A bust of Chief Justice Roger Taney is displayed in the old Supreme Court chamber in the U.S. Capitol in Washington. (J. Scott Applewhite/AP)

By 

John Wagner

 and 

Eugene Scott

 

June 29, 2021 at 7:28 p.m. EDT

1.7k

The House on Tuesday passed legislation to remove statues of Confederate leaders from the U.S. Capitol and replace the bust of Roger B. Taney, the U.S. chief justice who wrote the 1857 Supreme Court decision that said people of African descent are not U.S. citizens.

The vote was 285 to 120, with 67 Republicans joining Democrats in backing the measure. A similar bill passed the House last year on a 305-to-113 vote but did not advance in the Senate, then controlled by Republicans.
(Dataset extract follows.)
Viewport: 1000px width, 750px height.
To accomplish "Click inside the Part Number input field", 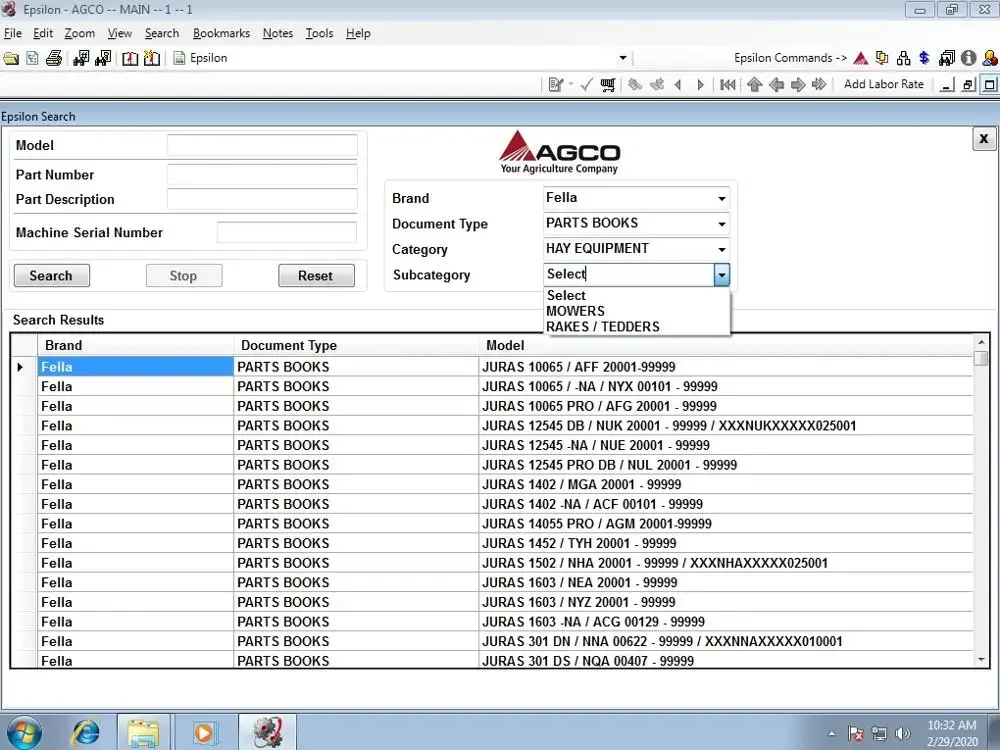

Upon reintroducing the bill this year, House Majority Whip James E. Clyburn (D-S.C.) pointed to the Jan. 6 attack on the Capitol, during which some supporters of then-President Donald Trump carried Confederate flags.

“There are still vestiges that remain in this sacred building that glorify people and a movement that embraced that flag and sought to divide and destroy our great country,” Clyburn said. “This legislation will remove these commemorations from places of honor and demonstrate that as Americans we do not celebrate those who seek to divide us.”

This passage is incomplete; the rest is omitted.